Exercise data Block Start

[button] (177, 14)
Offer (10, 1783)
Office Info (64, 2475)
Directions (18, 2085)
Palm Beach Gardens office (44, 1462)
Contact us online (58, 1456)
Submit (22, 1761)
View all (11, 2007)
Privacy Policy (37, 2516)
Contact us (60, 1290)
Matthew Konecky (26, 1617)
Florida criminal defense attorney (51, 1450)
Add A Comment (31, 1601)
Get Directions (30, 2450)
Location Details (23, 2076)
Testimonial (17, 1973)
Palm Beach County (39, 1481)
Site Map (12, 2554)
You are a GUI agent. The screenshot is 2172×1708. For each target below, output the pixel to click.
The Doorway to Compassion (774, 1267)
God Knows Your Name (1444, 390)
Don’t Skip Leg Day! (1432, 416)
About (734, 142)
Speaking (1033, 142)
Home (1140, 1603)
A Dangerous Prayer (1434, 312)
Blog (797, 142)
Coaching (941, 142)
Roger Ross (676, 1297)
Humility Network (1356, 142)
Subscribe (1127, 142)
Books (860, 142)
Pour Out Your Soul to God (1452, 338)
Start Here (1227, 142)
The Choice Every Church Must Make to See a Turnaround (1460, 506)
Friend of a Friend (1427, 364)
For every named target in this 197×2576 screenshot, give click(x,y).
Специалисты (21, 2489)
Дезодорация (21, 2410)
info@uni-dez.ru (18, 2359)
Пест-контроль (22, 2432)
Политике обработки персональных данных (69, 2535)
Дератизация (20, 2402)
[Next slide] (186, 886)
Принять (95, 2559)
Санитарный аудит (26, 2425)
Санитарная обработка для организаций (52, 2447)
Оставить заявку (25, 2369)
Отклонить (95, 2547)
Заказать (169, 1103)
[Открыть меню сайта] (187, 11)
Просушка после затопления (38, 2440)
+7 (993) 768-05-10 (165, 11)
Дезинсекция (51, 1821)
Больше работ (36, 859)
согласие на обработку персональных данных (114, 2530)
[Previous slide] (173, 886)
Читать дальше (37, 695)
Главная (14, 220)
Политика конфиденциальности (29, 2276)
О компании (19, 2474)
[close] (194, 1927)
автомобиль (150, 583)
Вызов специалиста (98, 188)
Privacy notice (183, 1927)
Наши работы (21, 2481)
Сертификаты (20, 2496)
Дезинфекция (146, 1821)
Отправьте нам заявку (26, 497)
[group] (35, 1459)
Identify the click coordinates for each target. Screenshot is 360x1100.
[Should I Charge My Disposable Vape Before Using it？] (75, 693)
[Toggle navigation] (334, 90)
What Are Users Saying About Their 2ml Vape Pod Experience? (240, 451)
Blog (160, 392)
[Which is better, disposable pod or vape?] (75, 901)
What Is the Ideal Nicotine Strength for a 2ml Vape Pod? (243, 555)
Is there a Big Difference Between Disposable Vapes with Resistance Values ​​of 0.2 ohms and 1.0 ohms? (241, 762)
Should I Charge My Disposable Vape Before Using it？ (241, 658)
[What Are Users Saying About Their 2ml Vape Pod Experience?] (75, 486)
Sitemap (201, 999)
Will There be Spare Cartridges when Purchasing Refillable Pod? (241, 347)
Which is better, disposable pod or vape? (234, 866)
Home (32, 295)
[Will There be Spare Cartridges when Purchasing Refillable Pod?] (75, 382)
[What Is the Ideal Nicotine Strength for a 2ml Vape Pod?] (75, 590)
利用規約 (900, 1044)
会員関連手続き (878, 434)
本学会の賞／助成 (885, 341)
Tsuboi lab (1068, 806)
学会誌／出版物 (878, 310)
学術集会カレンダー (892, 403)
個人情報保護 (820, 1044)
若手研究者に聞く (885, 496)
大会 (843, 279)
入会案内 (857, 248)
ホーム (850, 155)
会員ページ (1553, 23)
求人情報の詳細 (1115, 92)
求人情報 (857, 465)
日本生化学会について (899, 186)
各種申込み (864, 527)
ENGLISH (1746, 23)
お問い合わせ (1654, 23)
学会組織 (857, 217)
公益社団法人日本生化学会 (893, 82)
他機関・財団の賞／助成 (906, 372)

Exercise data Block End

What you have to do. Taking care to match every character, output all of the entries above.

Solution.
[button] (177, 14)
Offer (10, 1783)
Office Info (64, 2475)
Directions (18, 2085)
Palm Beach Gardens office (44, 1462)
Contact us online (58, 1456)
Submit (22, 1761)
View all (11, 2007)
Privacy Policy (37, 2516)
Contact us (60, 1290)
Matthew Konecky (26, 1617)
Florida criminal defense attorney (51, 1450)
Add A Comment (31, 1601)
Get Directions (30, 2450)
Location Details (23, 2076)
Testimonial (17, 1973)
Palm Beach County (39, 1481)
Site Map (12, 2554)
You are a GUI agent. The screenshot is 2172×1708. For each target below, output the pixel to click.
The Doorway to Compassion (774, 1267)
God Knows Your Name (1444, 390)
Don’t Skip Leg Day! (1432, 416)
About (734, 142)
Speaking (1033, 142)
Home (1140, 1603)
A Dangerous Prayer (1434, 312)
Blog (797, 142)
Coaching (941, 142)
Roger Ross (676, 1297)
Humility Network (1356, 142)
Subscribe (1127, 142)
Books (860, 142)
Pour Out Your Soul to God (1452, 338)
Start Here (1227, 142)
The Choice Every Church Must Make to See a Turnaround (1460, 506)
Friend of a Friend (1427, 364)
For every named target in this 197×2576 screenshot, give click(x,y).
Специалисты (21, 2489)
Дезодорация (21, 2410)
info@uni-dez.ru (18, 2359)
Пест-контроль (22, 2432)
Политике обработки персональных данных (69, 2535)
Дератизация (20, 2402)
[Next slide] (186, 886)
Принять (95, 2559)
Санитарный аудит (26, 2425)
Санитарная обработка для организаций (52, 2447)
Оставить заявку (25, 2369)
Отклонить (95, 2547)
Заказать (169, 1103)
[Открыть меню сайта] (187, 11)
Просушка после затопления (38, 2440)
+7 (993) 768-05-10 (165, 11)
Дезинсекция (51, 1821)
Больше работ (36, 859)
согласие на обработку персональных данных (114, 2530)
[Previous slide] (173, 886)
Читать дальше (37, 695)
Главная (14, 220)
Политика конфиденциальности (29, 2276)
О компании (19, 2474)
[close] (194, 1927)
автомобиль (150, 583)
Вызов специалиста (98, 188)
Privacy notice (183, 1927)
Наши работы (21, 2481)
Сертификаты (20, 2496)
Дезинфекция (146, 1821)
Отправьте нам заявку (26, 497)
[group] (35, 1459)
Identify the click coordinates for each target. Screenshot is 360x1100.
[Should I Charge My Disposable Vape Before Using it？] (75, 693)
[Toggle navigation] (334, 90)
What Are Users Saying About Their 2ml Vape Pod Experience? (240, 451)
Blog (160, 392)
[Which is better, disposable pod or vape?] (75, 901)
What Is the Ideal Nicotine Strength for a 2ml Vape Pod? (243, 555)
Is there a Big Difference Between Disposable Vapes with Resistance Values ​​of 0.2 ohms and 1.0 ohms? (241, 762)
Should I Charge My Disposable Vape Before Using it？ (241, 658)
[What Are Users Saying About Their 2ml Vape Pod Experience?] (75, 486)
Sitemap (201, 999)
Will There be Spare Cartridges when Purchasing Refillable Pod? (241, 347)
Which is better, disposable pod or vape? (234, 866)
Home (32, 295)
[Will There be Spare Cartridges when Purchasing Refillable Pod?] (75, 382)
[What Is the Ideal Nicotine Strength for a 2ml Vape Pod?] (75, 590)
利用規約 (900, 1044)
会員関連手続き (878, 434)
本学会の賞／助成 (885, 341)
Tsuboi lab (1068, 806)
学会誌／出版物 (878, 310)
学術集会カレンダー (892, 403)
個人情報保護 (820, 1044)
若手研究者に聞く (885, 496)
大会 (843, 279)
入会案内 (857, 248)
ホーム (850, 155)
会員ページ (1553, 23)
求人情報の詳細 (1115, 92)
求人情報 (857, 465)
日本生化学会について (899, 186)
各種申込み (864, 527)
ENGLISH (1746, 23)
お問い合わせ (1654, 23)
学会組織 (857, 217)
公益社団法人日本生化学会 (893, 82)
他機関・財団の賞／助成 (906, 372)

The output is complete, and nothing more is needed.